We all have had the experience. We are explaining a piece of our world to another, and the other person seems to be listening. But their response indicates that they have mostly missed our point. Instead of a reasonably accurate rendering of our thoughts, their comments reveal that they are projecting what they want to believe about us. For example, you may be talking about the challenges of your job, while a listener–for whatever reasons– may need to hear that you dislike your work. Or you tell them about your first visit to a novel new destination. And the most you can conclude from their response is that they need to hear that the site of the visit is overrated. At the end of such conversations we often walk away puzzled, perhaps concluding that the listener already had a mental map of us that they needed to confirm. This pattern of misperception is actually so common that if all of us drove cars as poorly as we listen to others, our roadways would be strewn with wreckage.
To be sure, we can be unclear or ambiguous. “That’s not what I meant” ranks with “hello” as a well-worn locution. But sometimes the listener has seemingly willed their own preconceptions on to our rhetoric.
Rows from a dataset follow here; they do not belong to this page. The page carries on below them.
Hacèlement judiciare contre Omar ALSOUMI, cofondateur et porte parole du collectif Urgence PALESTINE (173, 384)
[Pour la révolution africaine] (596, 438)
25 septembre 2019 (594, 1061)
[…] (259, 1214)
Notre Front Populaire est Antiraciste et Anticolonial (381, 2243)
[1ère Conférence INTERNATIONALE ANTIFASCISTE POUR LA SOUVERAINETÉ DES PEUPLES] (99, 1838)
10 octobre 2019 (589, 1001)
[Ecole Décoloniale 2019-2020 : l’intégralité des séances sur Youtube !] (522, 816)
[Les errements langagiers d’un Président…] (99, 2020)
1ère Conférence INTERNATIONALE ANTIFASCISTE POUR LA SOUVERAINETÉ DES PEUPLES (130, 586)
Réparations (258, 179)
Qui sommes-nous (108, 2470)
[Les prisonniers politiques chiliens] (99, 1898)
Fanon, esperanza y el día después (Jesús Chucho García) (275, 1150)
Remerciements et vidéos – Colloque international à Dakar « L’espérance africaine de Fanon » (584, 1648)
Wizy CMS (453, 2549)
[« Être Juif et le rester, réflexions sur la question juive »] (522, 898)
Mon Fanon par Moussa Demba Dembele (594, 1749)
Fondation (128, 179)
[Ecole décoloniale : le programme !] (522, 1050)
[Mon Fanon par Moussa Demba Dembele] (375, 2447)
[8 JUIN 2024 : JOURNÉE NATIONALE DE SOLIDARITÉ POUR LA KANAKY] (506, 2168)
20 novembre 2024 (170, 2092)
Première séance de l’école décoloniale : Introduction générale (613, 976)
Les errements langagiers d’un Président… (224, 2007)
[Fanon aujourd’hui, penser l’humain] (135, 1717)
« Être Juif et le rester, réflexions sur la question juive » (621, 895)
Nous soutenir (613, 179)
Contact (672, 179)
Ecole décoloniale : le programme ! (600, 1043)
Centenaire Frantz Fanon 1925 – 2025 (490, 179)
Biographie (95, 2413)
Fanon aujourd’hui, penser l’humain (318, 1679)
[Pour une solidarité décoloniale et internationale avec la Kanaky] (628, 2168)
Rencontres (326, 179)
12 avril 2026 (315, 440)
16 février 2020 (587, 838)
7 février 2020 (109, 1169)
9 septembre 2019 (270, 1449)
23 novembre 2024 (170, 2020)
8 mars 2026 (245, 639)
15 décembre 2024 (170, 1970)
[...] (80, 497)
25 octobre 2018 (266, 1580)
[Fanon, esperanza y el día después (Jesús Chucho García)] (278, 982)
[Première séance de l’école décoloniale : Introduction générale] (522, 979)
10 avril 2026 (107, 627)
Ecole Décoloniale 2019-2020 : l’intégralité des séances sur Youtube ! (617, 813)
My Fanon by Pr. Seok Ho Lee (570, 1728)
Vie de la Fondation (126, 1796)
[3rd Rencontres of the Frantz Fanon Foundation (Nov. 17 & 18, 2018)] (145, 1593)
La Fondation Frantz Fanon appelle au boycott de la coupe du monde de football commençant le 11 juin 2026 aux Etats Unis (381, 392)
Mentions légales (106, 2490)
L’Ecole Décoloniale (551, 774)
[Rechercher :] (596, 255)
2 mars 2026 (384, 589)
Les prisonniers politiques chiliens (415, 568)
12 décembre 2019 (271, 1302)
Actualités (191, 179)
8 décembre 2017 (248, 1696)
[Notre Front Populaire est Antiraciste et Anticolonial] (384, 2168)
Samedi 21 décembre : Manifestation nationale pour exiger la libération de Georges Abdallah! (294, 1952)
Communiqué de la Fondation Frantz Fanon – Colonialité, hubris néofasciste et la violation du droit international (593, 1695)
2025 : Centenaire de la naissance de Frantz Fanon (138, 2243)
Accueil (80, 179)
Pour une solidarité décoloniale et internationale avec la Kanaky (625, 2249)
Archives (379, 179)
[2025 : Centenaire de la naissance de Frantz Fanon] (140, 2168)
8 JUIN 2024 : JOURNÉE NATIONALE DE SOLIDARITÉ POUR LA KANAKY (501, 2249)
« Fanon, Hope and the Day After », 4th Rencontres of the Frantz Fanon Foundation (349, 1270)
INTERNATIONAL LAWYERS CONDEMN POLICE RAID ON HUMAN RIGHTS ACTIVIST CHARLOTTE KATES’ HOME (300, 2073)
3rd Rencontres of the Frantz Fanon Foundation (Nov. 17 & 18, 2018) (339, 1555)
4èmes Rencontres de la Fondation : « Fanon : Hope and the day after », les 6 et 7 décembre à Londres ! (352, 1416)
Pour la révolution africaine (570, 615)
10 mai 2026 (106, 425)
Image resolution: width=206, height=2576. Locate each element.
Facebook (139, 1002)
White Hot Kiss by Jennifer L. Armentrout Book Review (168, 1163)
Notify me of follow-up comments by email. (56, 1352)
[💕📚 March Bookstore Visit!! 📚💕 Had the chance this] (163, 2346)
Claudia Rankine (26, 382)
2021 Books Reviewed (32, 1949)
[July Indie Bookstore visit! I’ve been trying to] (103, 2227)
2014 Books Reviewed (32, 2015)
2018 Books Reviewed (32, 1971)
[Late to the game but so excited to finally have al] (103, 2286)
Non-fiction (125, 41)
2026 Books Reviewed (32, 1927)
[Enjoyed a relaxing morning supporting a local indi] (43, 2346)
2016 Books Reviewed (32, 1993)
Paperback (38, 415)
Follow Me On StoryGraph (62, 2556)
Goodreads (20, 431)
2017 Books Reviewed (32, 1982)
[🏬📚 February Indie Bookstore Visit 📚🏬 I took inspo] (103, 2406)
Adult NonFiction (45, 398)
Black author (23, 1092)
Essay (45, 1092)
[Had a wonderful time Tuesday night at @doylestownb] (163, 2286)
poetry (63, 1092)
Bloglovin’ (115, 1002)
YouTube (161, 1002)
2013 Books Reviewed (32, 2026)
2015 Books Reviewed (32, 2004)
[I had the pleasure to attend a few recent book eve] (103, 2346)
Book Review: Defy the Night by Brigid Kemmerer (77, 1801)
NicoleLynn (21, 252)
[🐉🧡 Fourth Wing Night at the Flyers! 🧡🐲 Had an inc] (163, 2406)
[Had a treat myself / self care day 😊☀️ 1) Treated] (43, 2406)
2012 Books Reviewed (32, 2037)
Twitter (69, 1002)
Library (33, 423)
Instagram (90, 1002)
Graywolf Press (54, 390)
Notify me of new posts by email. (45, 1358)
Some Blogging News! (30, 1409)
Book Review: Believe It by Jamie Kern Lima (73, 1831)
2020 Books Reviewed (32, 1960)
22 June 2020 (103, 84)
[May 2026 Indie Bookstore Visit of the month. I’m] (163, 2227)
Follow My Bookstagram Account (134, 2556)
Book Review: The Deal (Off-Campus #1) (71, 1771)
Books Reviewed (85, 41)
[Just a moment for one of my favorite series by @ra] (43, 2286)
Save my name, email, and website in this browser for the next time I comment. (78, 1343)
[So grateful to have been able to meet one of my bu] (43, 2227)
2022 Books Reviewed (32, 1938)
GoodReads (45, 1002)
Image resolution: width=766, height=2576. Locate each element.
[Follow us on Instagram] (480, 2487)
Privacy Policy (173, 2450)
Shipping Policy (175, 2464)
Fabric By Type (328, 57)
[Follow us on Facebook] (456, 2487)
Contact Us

And it’s interesting to ponder why.
One explanation for this kind of selective perception is that conversation is mostly a process for seeking the familiar. This motive to retain what we already know is sometimes known as “motivated reasoning” or “confirmation bias,” both representing the idea that we have the urge to place incoming information in a familiar map that we have already worked out.
Beyond the obvious economy of reverting to a well-traveled neural pathway, other reasons are possible: Envy? Maybe the guilty comfort that comes with knowing that another person’s life is going less well than our own? And there’s more.
We all construct fantasy themes about others that fill in the unknown gaps of their personal biographies. In communication terms, fantasizing is not a mental health problem, but the natural result of the inductive reasoning we must do to create a more complete picture of another. Psychologists focused on social intelligence sometimes call this “theory of mind,” meaning that humans make estimates of others’ probable mental states based on the circumstantial evidence of prior experience. Add in the projection of the listener’s values onto the details of our life, and it’s easy to understand how we hear responses that can clearly puzzle us. As a general rule, any subject’s actions cannot help but be filtered through the receiver’s perceptions.
Put all of this together and we have an accumulating library of biographies with separate volumes for virtually every relative, friend, coworker and celebrity who is part of our cognitive world. As with any library, one of its rewards is the chance to revisit the familiar.
When things are off base enough you may be tempted to tell an interpreter of your own life that can you can’t recognize yourself from their descriptions. Fair enough. My guess is that we begin to offer a correctives to others by our fifth year. It’s the birthright of every person to freely assert their uniqueness, and sometimes to remind interlocuteurs that they’ve missed the point. Such is the nature of rhetoric that persons who are ostensibly mirroring our ideas may really be saying more about themselves.